3/I’m singing in the rain
di Michele Stursi
La strada che si presenta nel mio campo visivo è una viuzza costellata di antichi palazzi interamente rivestiti di “fogli” di pietra leccese; una delle strade più vecchie del mio paese.
Abitavo in un palazzo molto antico appartenente al mio trisavolo. Ricordo due grosse colonne in pietra leccese, lisce come la superficie del mare d’estate, quando il sole arrossisce sulla linea dell’orizzonte e l’afa lascia il posto alla frescura del vespro. Immettevano l’ospite in un ampio cortile scoperto, dove papà parcheggiava lu sciarabbà[1] caricato di tutti gli attrezzi del suo lavoro: la pala, la sarchiuddhra[2], la ‘mbruffarola[3], lu palieddhru[4], la ‘nzurfarola[5].

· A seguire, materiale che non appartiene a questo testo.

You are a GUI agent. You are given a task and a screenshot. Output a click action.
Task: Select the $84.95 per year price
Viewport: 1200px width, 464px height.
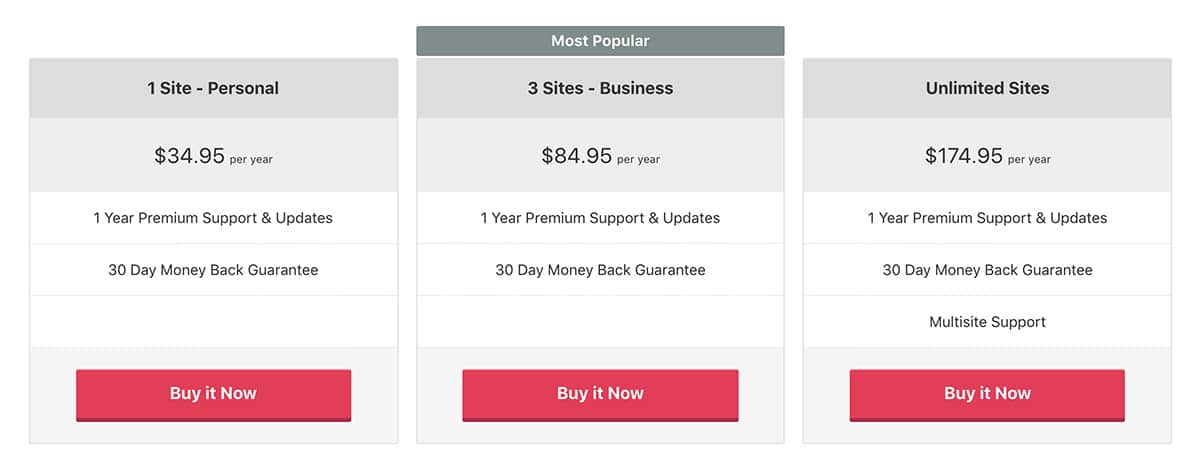(x=600, y=156)
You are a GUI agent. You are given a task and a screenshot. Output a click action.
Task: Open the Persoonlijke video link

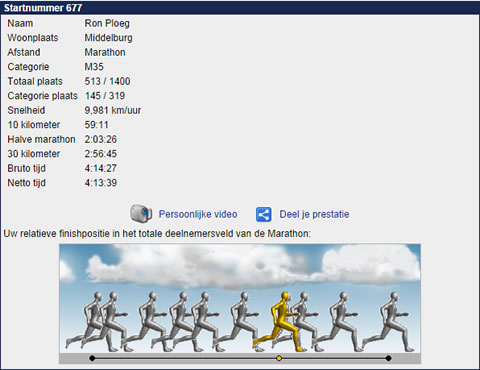198,214
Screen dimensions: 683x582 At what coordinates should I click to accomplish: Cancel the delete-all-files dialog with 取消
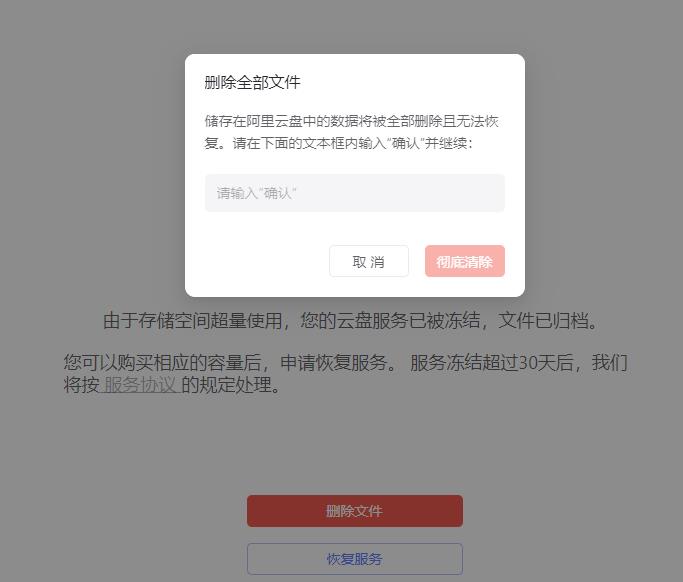(x=369, y=261)
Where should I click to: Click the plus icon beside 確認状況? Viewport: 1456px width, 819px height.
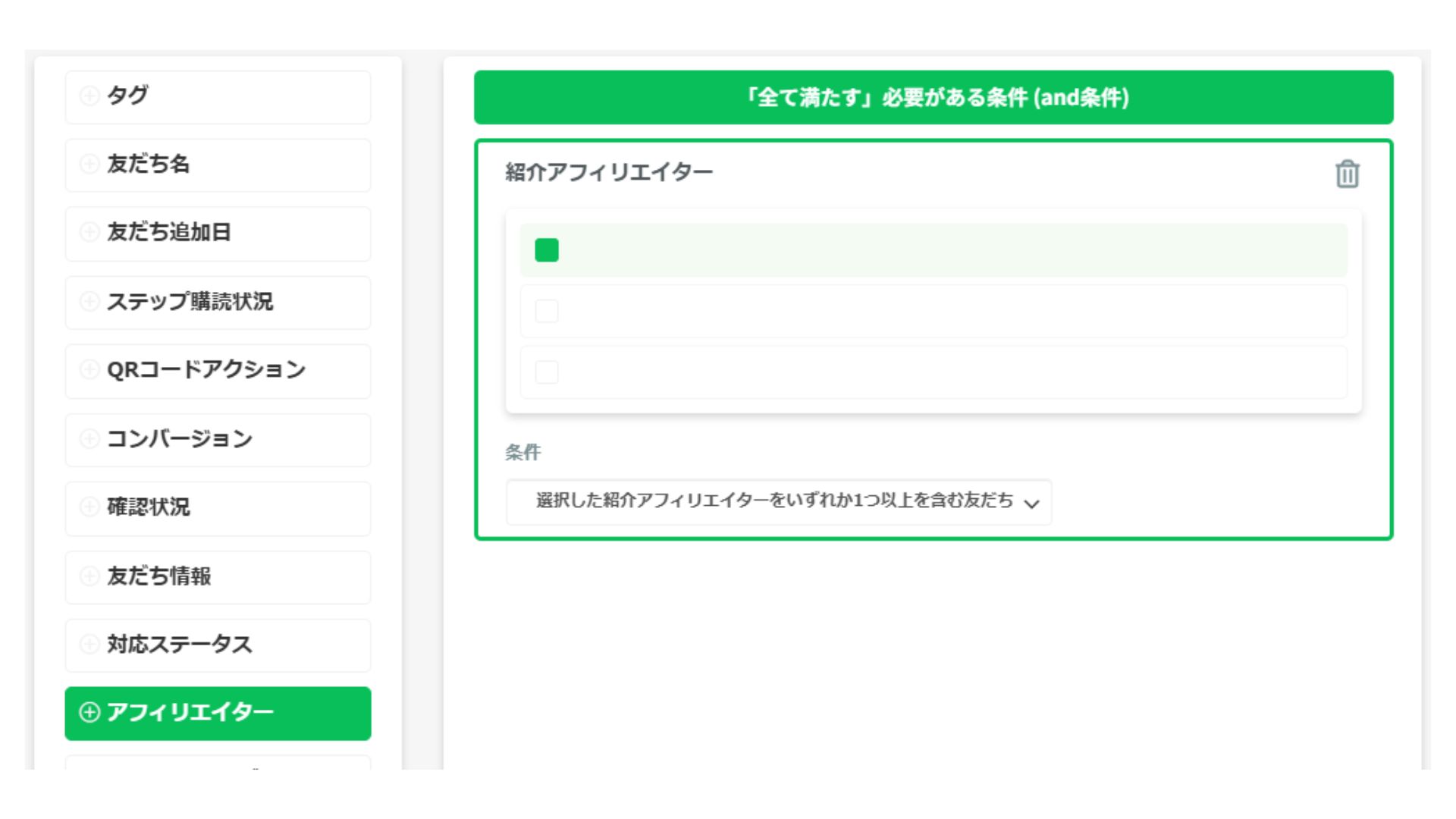click(x=89, y=507)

Poi, attraverso un portone, si entrava in una sorta d’ingresso e una scalinata, anch’essa in pietra leccese, portava al piano di sopra, dove vi erano due enormi stanze con volta a stella. Queste facevano da cucina, sala da pranzo, salotto, soggiorno e stanza da letto matrimoniale, dove vi erano anche due lettini, uno per me e l’altro per mia sorella. Il bagno era in giardino, nella stalla: in un angolino dietro la porta, di fronte al nostro vecchio cavallo Neru, papà aveva sistemato una tazza. Non avevamo lo sciacquone e quindi per ripulire usavamo dei secchi d’acqua piovana. Ricordo che non avevamo neanche la carta igienica e quindi si utilizzavano o i fogli di carta, gli stessi usati dal fornaio per incartare il pane fresco, oppure uno strofinaccio, già adoperato ovviamente, ma che mamma disinfettava in acqua bollente ogni due giorni.
Cammino sotto la pioggia che ora ha preso un ritmo incessante e mi guardo intorno nella speranza di riconoscere casa mia. Niente, sono quasi arrivato alla fine della strada e ormai sono sfinito, il peso dell’acqua mi sta sfiancando. Mi siedo su degli scalini e sto per tirare di nuovo fuori il taccuino per finire il mio disegno, quando alzo lo sguardo e vedo le due colonne e il cortile e il portone in legno scuro. Mi sollevo di scatto, uno strappo alla schiena mi piega in due. Già, non ho più trent’anni! Con una mano sul fianco destro avanzo zoppicando fino al portone. Sto per bussare, quando mi accorgo che sul lato destro c’è un citofono con una targhetta in ottone. Mi avvicino per leggere cosa c’è scritto ma la pioggia non me lo permette. Mi asciugo il volto con un fazzoletto che ho in tasca e metto la mano sugli occhi per proteggerli dalle enormi gocce d’acqua.
Dottoressa Chiara Mitri, psicologa.
Questo nome mi ricorda qualcuno, il cognome poi è… è il mio!
Suono al citofono e mi risponde una vocina molto delicata.
«Chi è?».
E ora? Cosa le rispondo, “tuo fratello”? Le verrà un infarto.
«Signorina, c’è Pasquale?».
Ma che mi è passato per la mente? Pasquale sono io!
Dall’altra parte silenzio; poi si sente: «No, ha sbagliato indirizzo».
Che fortuna! Non ci ha fatto caso.
Che fortuna? Non si ricorda più di me! Non ricorda più di avere un fratello! Non ho sbagliato indirizzo, questa è casa mia, tu sei mia sorella. Risuono, senza pensarci due volte.
«Chi è?» – ora non è più una vocina tenera e delicata di donna a rispondermi, ma sembra quella di un uomo sulla quarantina, alto, robusto e incazzato.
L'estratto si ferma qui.